The programme includes readings from works by Primo Levi, David Scott and Zimbabwean poet Amanda Hammar, as well as two poems by Jean Atkin and Elizabeth Charis specially commissioned for this programme by Writing West Midlands.

If that’s your thing, check it out here.

I particularly liked the poem by David Scott, A Long Way from Bread:

A Long Way from Bread

We have come so far from bread.
Rarely do we hear the clatter of the mill wheel;
see the flour in every cranny,
the shaking down of the sack, the chalk on the door,
the rats, the race, the pool,
baking day, and the old loaves:
cob, cottage, plaited, brick.

We have come so far from bread.
Once the crock said ‘BREAD’
and the bread was what was there,
and the family’s arm went deeper doen each day
to find it, and the crust was favoured.

We have come so far from Bread.
terrifying is the breach between wheat and table,
wheat and bread, bread and what goes for bread.
Loaves now come in regiments, so that loaf
is not the word. Hlaf
is one of the oldest words we have.

I go on about bread
because it was to bread
that jesus trusted
the meaning he had of himself.
It was an honour for the bread
to be the knot in the Lord’s handkerchief
reminding him about himself.
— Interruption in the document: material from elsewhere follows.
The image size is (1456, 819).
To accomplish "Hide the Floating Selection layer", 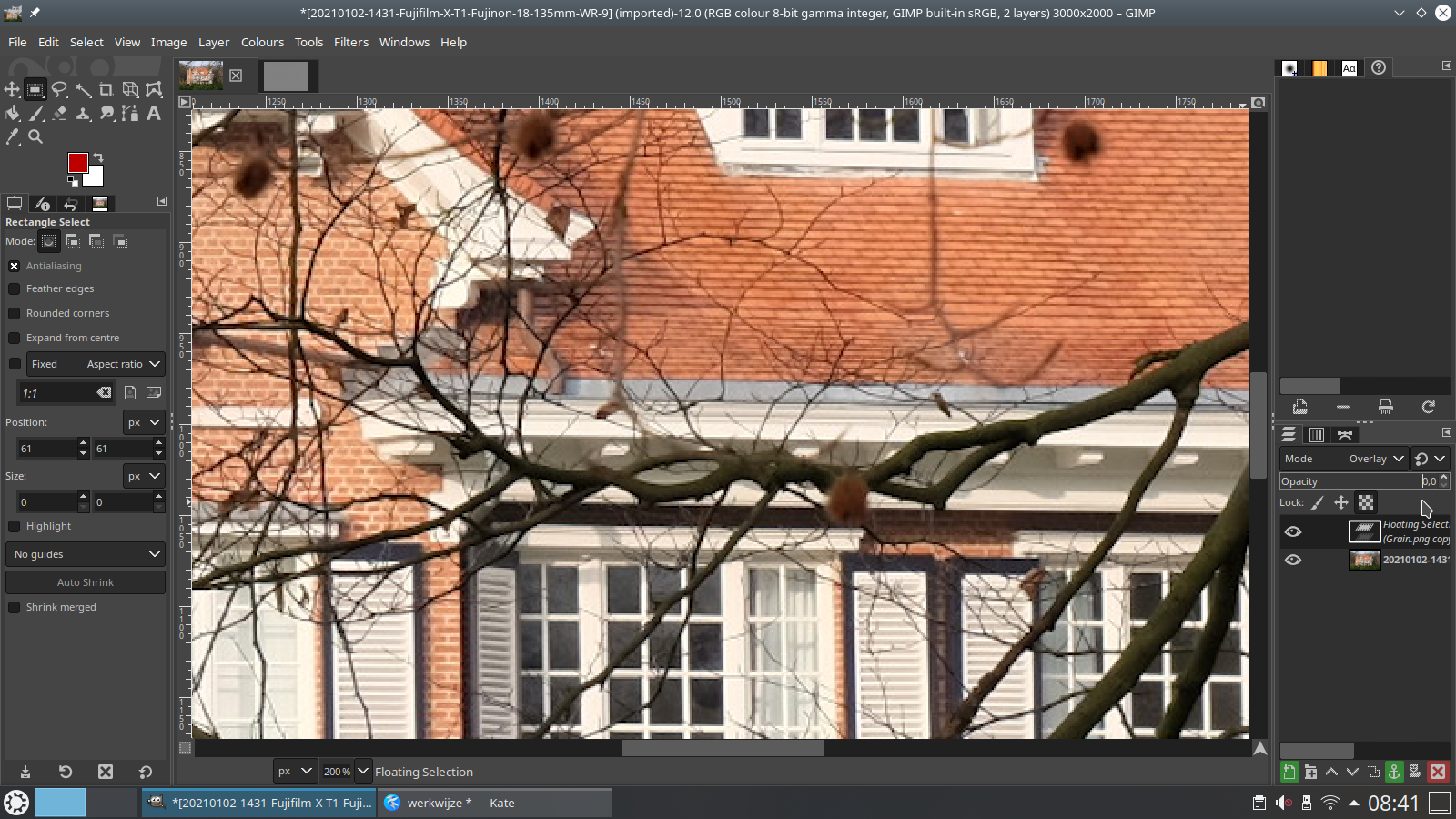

So,
O bread, breakable;
O bread, given;
O bread, a blessing;
count yourself lucky bread.

Not that I am against wafers,
especially the ones produced under steam
from some hidden nunnery
with our lord crucified into them.
They are at least unleavened, and fit the hand,
without remainder, but it is still
a long way from bread.
better for each household to have its own bread,
daily, enough and to spare,
dough the size of a rolled towel,
for feeding angels unawares.
Then if the bread is holy,
All that has to do with bread is holy;
Board, knife, cupboard,
So that the gap between all things is closed
In our attention to the bread of the day.’

I know that
“man cannot live on bread alone.”
I say, let us get the bread right.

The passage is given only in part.